Given data >>
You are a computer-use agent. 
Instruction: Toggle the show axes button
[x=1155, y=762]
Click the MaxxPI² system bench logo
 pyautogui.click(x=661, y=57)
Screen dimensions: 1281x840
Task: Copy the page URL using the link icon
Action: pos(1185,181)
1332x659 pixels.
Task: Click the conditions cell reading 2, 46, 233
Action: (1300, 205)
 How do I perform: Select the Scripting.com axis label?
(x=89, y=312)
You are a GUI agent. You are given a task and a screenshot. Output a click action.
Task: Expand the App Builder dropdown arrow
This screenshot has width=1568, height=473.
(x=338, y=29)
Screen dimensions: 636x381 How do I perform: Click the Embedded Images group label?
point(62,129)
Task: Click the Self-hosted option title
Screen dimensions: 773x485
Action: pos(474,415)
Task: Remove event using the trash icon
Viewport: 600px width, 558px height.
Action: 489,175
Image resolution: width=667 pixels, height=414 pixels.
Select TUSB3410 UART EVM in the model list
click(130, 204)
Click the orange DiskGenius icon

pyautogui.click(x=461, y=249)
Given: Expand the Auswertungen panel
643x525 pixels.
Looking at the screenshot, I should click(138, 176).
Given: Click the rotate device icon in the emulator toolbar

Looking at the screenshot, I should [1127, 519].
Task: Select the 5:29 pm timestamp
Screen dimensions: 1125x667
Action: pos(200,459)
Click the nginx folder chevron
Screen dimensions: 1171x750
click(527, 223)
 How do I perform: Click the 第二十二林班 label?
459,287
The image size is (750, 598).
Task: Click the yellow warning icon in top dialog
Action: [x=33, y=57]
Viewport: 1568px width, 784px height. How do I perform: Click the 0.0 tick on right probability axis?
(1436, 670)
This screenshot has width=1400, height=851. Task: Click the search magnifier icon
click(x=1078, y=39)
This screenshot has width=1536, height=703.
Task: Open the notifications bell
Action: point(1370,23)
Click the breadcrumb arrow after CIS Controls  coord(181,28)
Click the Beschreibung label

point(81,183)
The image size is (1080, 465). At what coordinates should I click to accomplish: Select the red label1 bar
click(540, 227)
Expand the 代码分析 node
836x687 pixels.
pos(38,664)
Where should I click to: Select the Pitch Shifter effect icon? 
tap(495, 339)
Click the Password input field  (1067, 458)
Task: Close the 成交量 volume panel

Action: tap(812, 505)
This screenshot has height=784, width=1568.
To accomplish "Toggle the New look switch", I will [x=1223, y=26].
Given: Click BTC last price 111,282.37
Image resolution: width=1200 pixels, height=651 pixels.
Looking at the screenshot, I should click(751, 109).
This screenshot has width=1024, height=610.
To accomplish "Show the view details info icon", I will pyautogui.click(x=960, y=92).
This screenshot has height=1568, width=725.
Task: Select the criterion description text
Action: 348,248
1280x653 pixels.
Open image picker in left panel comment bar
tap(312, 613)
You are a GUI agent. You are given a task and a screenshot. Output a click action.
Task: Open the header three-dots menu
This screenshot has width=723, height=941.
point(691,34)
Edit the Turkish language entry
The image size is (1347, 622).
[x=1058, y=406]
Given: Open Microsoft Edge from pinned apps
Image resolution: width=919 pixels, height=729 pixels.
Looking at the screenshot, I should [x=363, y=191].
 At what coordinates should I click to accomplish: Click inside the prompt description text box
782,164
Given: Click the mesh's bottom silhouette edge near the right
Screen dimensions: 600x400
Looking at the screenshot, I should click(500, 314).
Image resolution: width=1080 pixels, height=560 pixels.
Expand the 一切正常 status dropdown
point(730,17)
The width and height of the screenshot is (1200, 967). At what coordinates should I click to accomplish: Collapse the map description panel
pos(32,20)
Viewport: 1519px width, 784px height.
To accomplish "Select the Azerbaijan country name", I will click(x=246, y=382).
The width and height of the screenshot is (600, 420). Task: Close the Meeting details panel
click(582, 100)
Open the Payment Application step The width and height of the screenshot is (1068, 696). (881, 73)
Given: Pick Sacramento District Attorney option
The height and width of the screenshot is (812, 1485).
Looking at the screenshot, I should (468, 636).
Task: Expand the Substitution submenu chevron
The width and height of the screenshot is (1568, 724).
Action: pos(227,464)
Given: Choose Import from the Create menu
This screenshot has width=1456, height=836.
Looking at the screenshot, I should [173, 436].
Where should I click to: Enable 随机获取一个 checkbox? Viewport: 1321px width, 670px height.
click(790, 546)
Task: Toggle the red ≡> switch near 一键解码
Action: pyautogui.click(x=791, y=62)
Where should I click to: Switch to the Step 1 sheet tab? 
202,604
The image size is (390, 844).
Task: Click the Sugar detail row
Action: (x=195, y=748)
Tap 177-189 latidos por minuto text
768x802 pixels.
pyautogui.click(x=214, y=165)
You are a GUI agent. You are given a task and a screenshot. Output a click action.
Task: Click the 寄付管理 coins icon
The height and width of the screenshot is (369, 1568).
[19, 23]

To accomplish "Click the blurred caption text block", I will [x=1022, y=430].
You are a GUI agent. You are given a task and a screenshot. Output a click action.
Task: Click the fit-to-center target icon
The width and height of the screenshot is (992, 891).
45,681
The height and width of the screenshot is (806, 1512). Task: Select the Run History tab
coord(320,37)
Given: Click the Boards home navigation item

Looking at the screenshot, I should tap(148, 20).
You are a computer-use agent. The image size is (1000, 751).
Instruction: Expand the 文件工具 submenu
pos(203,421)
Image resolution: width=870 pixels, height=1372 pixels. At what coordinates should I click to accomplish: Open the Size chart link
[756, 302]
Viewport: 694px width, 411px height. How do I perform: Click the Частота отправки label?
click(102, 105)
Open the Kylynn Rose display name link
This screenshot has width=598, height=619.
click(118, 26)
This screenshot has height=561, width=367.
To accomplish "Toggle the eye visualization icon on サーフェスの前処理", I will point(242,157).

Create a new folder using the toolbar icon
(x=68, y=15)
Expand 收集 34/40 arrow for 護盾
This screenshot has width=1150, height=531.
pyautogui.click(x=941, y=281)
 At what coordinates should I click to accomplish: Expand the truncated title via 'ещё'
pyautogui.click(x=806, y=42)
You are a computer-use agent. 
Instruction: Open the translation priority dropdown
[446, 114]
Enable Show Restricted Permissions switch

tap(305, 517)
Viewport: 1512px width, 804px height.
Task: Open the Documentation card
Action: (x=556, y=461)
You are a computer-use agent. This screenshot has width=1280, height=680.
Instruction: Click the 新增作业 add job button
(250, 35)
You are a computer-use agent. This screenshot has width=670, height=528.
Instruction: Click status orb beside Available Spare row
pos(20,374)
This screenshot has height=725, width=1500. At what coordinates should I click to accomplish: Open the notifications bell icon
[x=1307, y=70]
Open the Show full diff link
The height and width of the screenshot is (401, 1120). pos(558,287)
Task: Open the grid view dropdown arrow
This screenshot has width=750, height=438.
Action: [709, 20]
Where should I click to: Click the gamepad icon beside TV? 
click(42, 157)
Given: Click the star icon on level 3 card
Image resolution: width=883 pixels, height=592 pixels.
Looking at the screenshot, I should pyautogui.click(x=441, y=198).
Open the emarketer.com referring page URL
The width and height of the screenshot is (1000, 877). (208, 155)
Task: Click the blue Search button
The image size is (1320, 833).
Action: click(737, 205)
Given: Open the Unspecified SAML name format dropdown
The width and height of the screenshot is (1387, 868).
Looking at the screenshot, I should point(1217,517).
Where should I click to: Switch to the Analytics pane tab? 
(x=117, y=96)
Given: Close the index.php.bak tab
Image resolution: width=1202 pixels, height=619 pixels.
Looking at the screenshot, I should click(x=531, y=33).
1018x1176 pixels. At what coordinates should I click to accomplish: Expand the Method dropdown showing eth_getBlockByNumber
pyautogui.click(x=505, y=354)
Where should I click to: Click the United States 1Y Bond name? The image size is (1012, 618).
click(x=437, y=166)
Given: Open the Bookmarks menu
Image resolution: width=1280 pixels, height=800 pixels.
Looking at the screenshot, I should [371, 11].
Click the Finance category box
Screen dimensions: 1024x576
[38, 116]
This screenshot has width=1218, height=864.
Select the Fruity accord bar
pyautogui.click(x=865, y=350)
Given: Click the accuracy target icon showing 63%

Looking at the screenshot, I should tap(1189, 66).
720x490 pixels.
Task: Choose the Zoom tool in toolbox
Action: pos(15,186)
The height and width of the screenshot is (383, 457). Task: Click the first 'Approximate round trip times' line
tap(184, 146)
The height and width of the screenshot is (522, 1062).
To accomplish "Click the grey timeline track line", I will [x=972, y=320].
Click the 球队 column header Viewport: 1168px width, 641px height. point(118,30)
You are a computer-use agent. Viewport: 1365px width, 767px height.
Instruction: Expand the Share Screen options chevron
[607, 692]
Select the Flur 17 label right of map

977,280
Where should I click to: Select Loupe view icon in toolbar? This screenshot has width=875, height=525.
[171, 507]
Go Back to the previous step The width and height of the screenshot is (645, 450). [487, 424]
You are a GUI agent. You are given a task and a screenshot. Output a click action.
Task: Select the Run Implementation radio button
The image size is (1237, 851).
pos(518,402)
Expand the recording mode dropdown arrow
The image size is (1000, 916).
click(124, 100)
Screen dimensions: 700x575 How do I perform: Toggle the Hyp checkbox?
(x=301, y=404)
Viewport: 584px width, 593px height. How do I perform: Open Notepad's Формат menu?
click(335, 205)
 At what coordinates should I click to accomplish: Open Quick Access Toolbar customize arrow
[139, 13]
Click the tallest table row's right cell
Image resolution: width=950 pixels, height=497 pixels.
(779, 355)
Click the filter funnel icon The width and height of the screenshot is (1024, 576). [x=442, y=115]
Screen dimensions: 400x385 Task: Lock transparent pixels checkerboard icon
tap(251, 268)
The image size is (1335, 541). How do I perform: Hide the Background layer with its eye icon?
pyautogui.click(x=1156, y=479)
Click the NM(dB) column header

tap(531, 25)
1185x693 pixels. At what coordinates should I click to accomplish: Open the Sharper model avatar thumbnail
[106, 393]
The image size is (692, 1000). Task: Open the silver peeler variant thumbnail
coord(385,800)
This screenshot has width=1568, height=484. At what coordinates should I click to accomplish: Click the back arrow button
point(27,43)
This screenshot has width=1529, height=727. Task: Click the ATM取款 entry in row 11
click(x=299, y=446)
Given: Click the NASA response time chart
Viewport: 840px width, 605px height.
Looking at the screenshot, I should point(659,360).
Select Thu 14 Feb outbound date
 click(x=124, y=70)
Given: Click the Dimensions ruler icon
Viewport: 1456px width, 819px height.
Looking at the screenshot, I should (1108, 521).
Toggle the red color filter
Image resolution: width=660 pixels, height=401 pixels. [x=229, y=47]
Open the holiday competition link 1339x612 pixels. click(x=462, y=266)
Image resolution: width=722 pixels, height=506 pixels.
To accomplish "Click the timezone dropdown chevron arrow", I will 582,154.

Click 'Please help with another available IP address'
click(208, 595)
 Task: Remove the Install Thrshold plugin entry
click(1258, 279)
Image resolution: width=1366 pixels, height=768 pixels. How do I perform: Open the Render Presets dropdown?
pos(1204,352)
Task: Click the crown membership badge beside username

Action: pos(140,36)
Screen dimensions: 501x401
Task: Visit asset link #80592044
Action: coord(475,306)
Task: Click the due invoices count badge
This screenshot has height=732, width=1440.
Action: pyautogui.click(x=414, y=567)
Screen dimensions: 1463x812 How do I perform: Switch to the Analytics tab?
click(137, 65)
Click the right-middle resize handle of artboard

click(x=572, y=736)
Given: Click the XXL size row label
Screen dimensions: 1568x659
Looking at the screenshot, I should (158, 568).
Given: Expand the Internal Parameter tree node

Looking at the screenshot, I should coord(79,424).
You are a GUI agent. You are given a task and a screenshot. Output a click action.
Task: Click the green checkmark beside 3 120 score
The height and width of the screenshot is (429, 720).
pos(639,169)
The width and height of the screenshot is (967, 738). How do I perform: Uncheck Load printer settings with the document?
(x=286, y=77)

Requirement >>
What is the count of lines in the data above containing the string "computer"? Write the number and nothing else.

Solution for this task >>
6